El Movimiento Sin Tierra no está libre de contradicciones con el Estado. Nosotros hemos entendido que es papel del Estado garantizar el acceso a la educación pública, gratuita y de calidad social. Reivindicamos que ponga la estructura física y de contratos para la existencia de la escuela, pero también reivindicamos la autonomía política y pedagógica de los movimientos sociales en la conducción de la escuela.

Opuesto a todo esto hay un discurso que reivindica la neutralidad en la escuela.

Esto es un absurdo. La escuela siempre ha desempeñado un papel político. De entrada porque estaba reservada a la burguesía, para que tuviera condiciones de asumir los cargos de dirección, de dominio de la sociedad. Después, con la creación de lo que entendemos como escuela hoy, tenía por objetivo la formación masiva de trabajadores y trabajadoras para vender su fuerza de trabajo en las manufacturas. Siempre ha tenido un papel político y hoy no es diferente. En la actualidad son hegemónicos en la escuela los valores de manutención de la sociedad capitalista: preservar las formas de explotación de la fuerza de trabajo y de los bienes naturales. El mismo Lenin ya decía que cuanto más culto era el estado burgués, con más sutileza mentía cuando afirmaba que la escuela puede existir al margen de la vida, al margen de la política, y servir al conjunto de la sociedad.

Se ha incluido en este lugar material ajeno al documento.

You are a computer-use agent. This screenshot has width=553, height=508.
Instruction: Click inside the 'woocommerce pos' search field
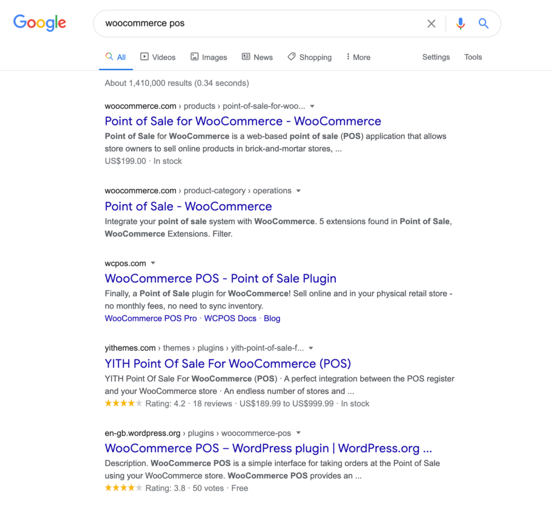pos(259,23)
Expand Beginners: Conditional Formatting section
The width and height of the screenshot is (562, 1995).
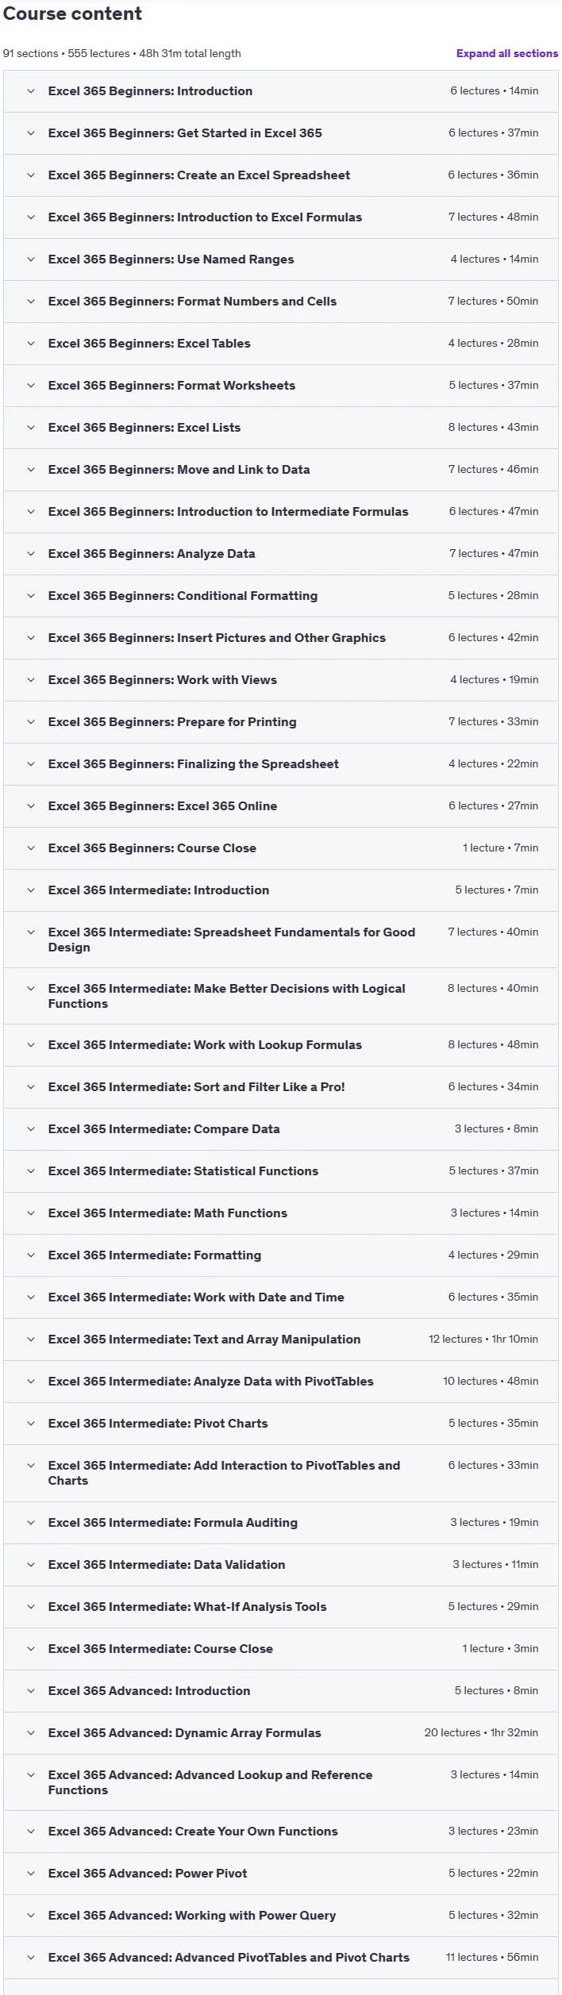point(281,596)
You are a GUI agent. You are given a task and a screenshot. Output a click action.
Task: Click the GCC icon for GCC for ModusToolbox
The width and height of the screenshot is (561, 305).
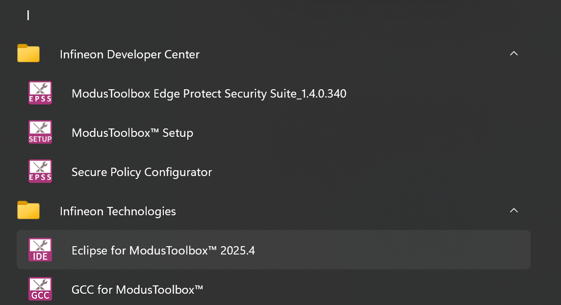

Cuando no hay un contexto comunitario que lo promueva, esta visión transformadora depende de la iniciativa particular del profesorado, pero también habrá docentes con visiones muy conservadora. Por ejemplo, el año pasado los estudiantes de un instituto de Lleida denunciaban actitudes homófobas de un profesor.

Comprender el ser humano en su diversidad se está convirtiendo en una conquista de la clase trabajadora en todo el mundo, y creo que hay que colectivizar las discusiones. Si en una escuela se da una situación así, debe ser discutida por las instancias colectivas de la escuela, y si no existen es necesario que educadores comprometidos con el desarrollo de las relaciones humanas promuevan la creación de estos espacios colectivos. Pero más allá de tratarlo informalmente, con la concientización de lo que significa esta agresión, es necesario ponerlo también en el marco legal, porque quizás el sujeto que está ejerciendo esta violencia no quiere tomar conciencia, y las medidas legales ofrecen un otro tipo de tratamiento. No podemos permitir que se vuelva natural, debemos desnaturalizarlo.

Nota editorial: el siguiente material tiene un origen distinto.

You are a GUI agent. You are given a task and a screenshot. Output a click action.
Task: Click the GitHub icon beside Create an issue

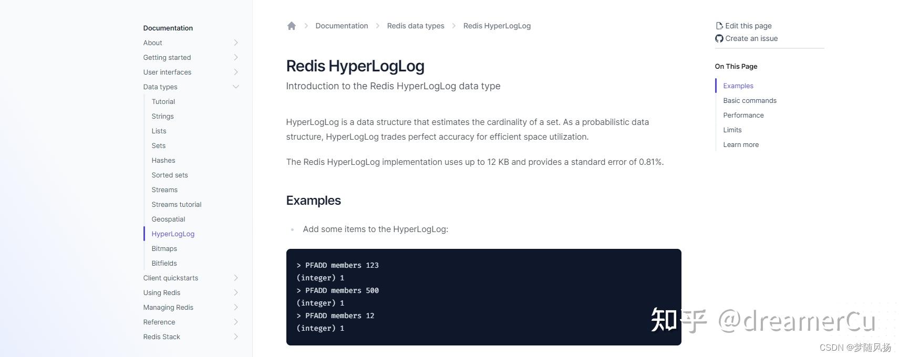(x=719, y=38)
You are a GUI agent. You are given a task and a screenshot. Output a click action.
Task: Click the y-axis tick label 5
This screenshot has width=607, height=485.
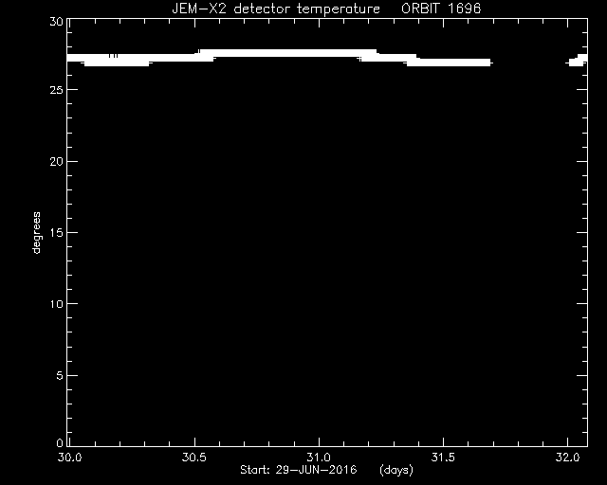[60, 375]
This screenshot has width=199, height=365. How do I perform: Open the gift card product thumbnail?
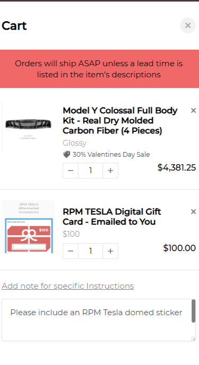point(28,227)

La otra cara de la moneda es que las medidas legales a menudo se aplican a quien quiere cambiar la manera de hacer las cosas. Un caso reciente en Catalunya es el de maestros de la Seu de Urgell que han sido denunciados por cómo trataron la consulta del 1 de octubre en clase.

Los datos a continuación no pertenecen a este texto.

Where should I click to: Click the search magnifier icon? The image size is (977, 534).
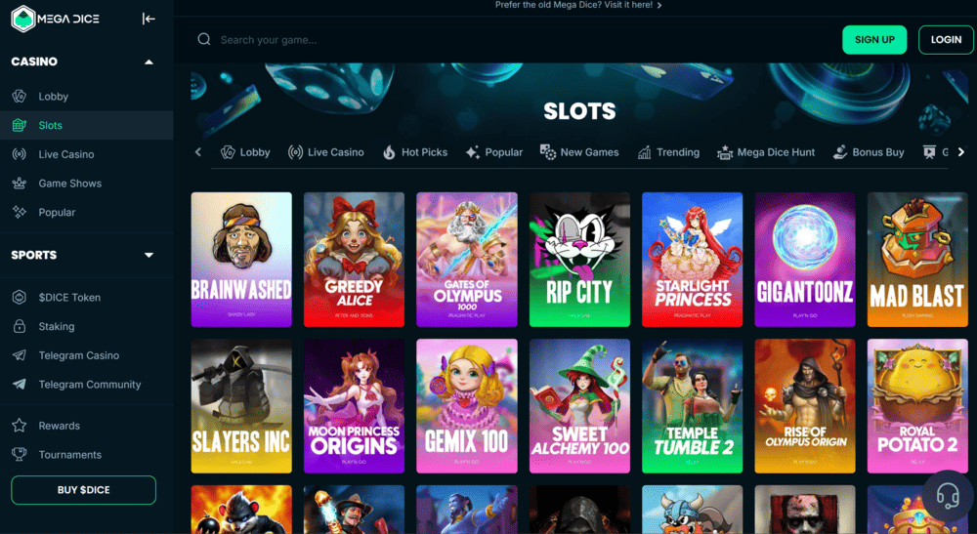click(204, 40)
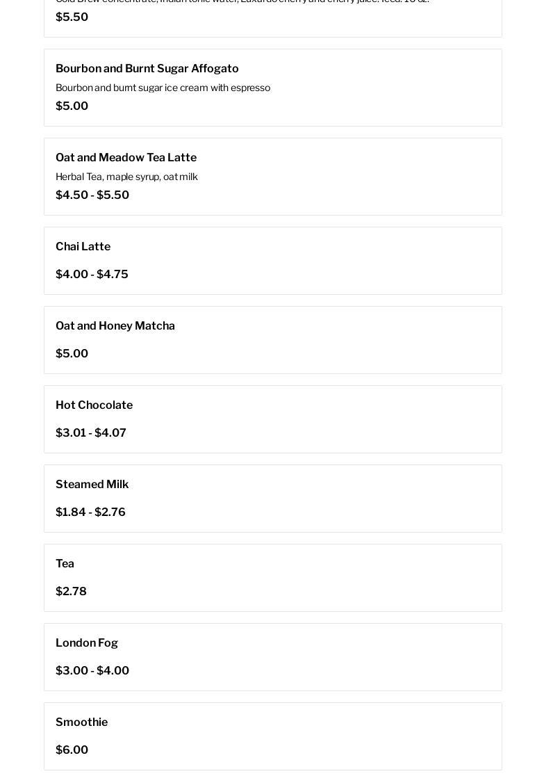The image size is (535, 776).
Task: Click the affogato description mentioning espresso
Action: point(163,88)
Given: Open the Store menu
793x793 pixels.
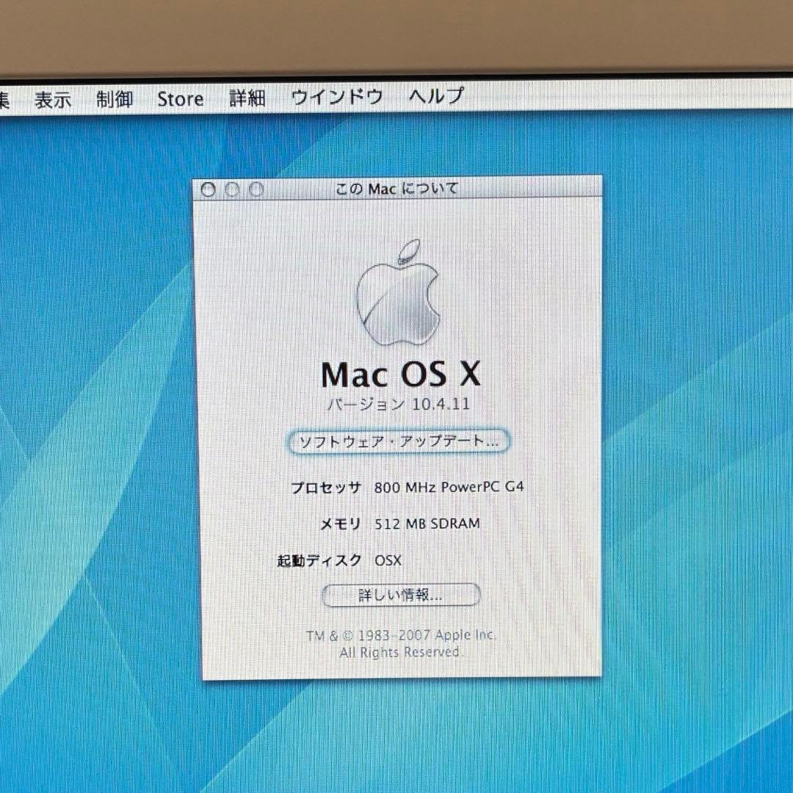Looking at the screenshot, I should (x=181, y=98).
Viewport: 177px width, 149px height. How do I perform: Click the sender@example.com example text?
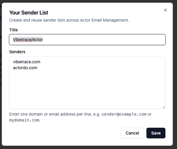[x=124, y=114]
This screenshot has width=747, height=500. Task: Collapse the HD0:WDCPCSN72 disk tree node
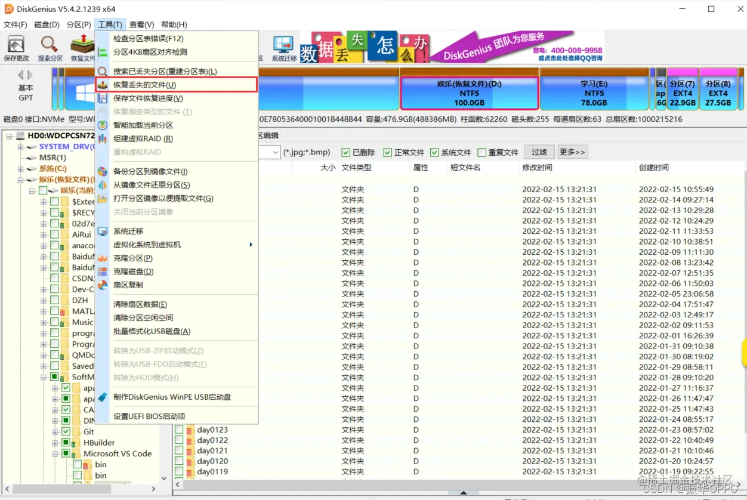10,135
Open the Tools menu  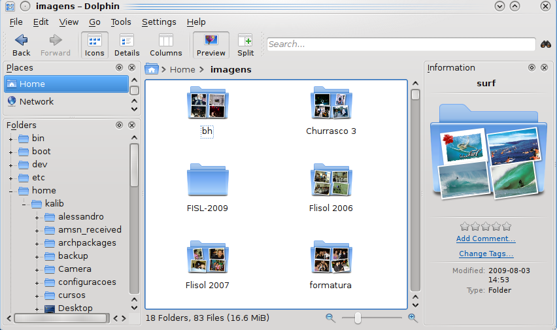(x=120, y=22)
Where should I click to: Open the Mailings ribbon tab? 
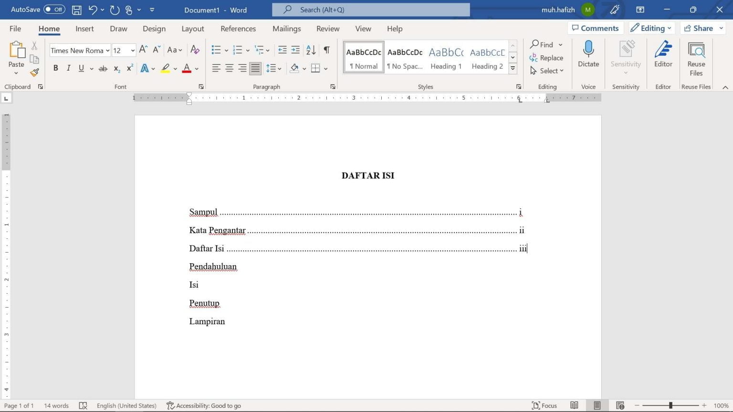[286, 29]
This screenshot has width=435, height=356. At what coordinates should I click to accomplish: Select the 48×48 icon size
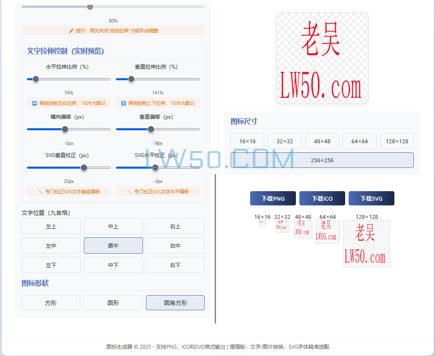pyautogui.click(x=322, y=141)
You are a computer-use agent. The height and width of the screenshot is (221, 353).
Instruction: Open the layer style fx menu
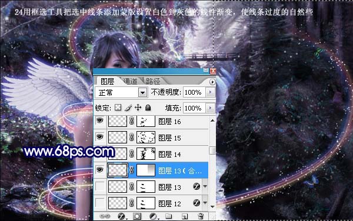(122, 216)
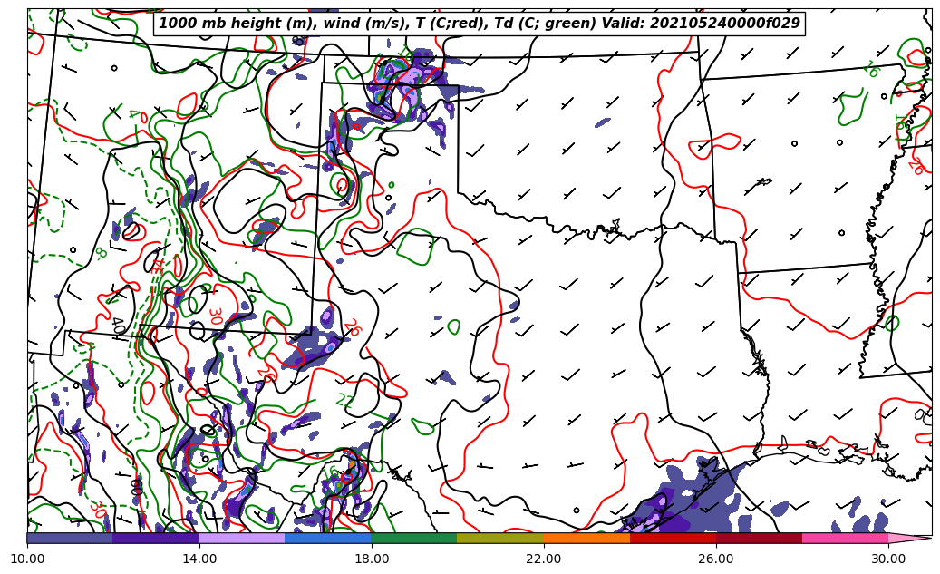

Hay que tener en cuenta que según las relaciones de fuerzas que haya en un municipio, una región o un país, puede que las medidas legales vengan contra nosotros, pero es importante considerar que todo lo que es a favor de la vida debe estar presente en la escuela. Entonces en la medida que un instrumento legal se opone a la existencia de la diversidad humana, quiere decir que los mismos instrumentos legales están siendo ilegales. La escuela no puede estar contra la vida, debe estar a favor de la humanización y la emancipación.